In human ovarian tissue spiked with leukemia cells in the lab, this strategy, called photodynamic therapy, successfully eradicated cancer cells, Amorim’s team reported in Human Reproduction Open in 2023. The researchers are now testing other light-sensitive molecules, including one activated by LED light, Amorim reported at the Oncofertility Consortium meeting. Amorim hopes that the therapy will be available within a decade. But first, scientists have to prove that it doesn’t affect the quality of the eggs or any potential offspring, she says.

At the University of Michigan in Ann Arbor, biomaterials scientist Ariella Shikanov is trying to protect patients from rogue cancer cells using a different approach. Her team has created a squishy capsule that surrounds chunks of ovarian tissue before transplantation. It’s like Jell-O, she says. Hormones, nutrients and oxygen can pass through, but cells can’t go in or out.

That would trap any potential cancer cells inside the jelly bubble. For leukemia survivors looking to get pregnant, Shikanov envisions placing their cryopreserved ovarian tissue into a capsule, transplanting it into their body and then letting the tissue develop until eggs have matured. At that point, doctors could remove the capsule to retrieve eggs for IVF.

The capsule technique could also help young cancer survivors go through puberty. A recent transplantation experiment in mice showed that encapsulated human ovarian tissue functioned like normal, pumping out estrogen in regular cycles, Shikanov’s team reported in a paper posted in March at bioRxiv.org. Such a capsule strategy could one day give young survivors an option beyond hormone replacement therapy, which doesn’t mimic the changing hormone levels girls’ bodies experience over time, Shikanov says. She’s planning a similar study in monkeys and is preparing to apply to the U.S. Food and Drug Administration for a clinical trial.

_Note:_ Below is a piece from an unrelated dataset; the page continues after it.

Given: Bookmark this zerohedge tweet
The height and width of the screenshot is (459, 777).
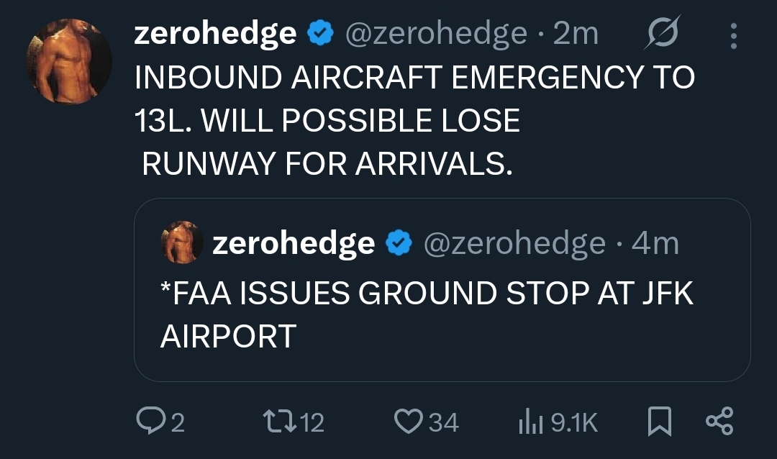Looking at the screenshot, I should click(x=660, y=422).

Developing technologies like these and other efforts to manage reproductive health in a cancer setting still have a long road to travel. “We have miles to go before we’re done,” Woodruff says. One issue: making sure cancer patients know the options available to them — and can afford them.

Who gets access?

Though doctors can cryopreserve sperm, eggs, embryos and ovarian and testicular tissue, these options often aren’t shared with people who have cancer. Only about half of patients reported discussing fertility preservation options before treatment, researchers reported in JAMA Network Open in 2024.

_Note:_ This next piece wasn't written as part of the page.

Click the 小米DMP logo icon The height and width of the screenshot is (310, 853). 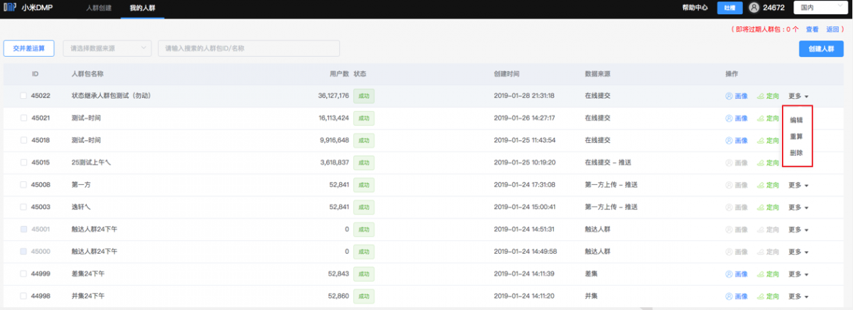[11, 9]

Even fully informed patients can face barriers trying to access fertility preservation care. Cost is a big one. Charlie Stenson’s family pays over $400 per year to store her ovarian tissue. Insurance doesn’t cover it. Thirty years of cryopreservation equals more than $12,000.

Today, only about 20 states require insurance companies to provide some kind of fertility preservation coverage. And because testicular tissue freezing is still considered experimental, that “means largely that patients are paying out of pocket,” Orwig says.

He thinks that’s unacceptable. Insurance covers many other therapies for side effects of cancer treatments, Orwig says. Because infertility can also be a side effect, why would we not cover fertility preservation, too, he asks. “We need to figure out a way to make it affordable to anybody who needs it,” Orwig says.

Emily Stenson is grateful to be able to give Charlie, now 6 years old, a chance at future fertility. As a survivor of Stage 4 cancer, she’s been through a lot. Charlie, who Stenson describes as a thoughtful and fun little girl who loves to dance, has lived through high-dose chemotherapy, more than 15 surgeries and the removal of a cancerous tailbone.

Hsu is also thankful that his family was able to get him fertility preservation care. Though the outcome of his stem cell transplant remains unknown, that doesn’t keep him up at night, he says. “If it works, that’s fantastic,” he says. And if it doesn’t, there’s still good that can come of it. Orwig’s team can learn from Hsu’s experience to advance the technology. “It is definitely very cool to know I’m helping the field progress,” he says.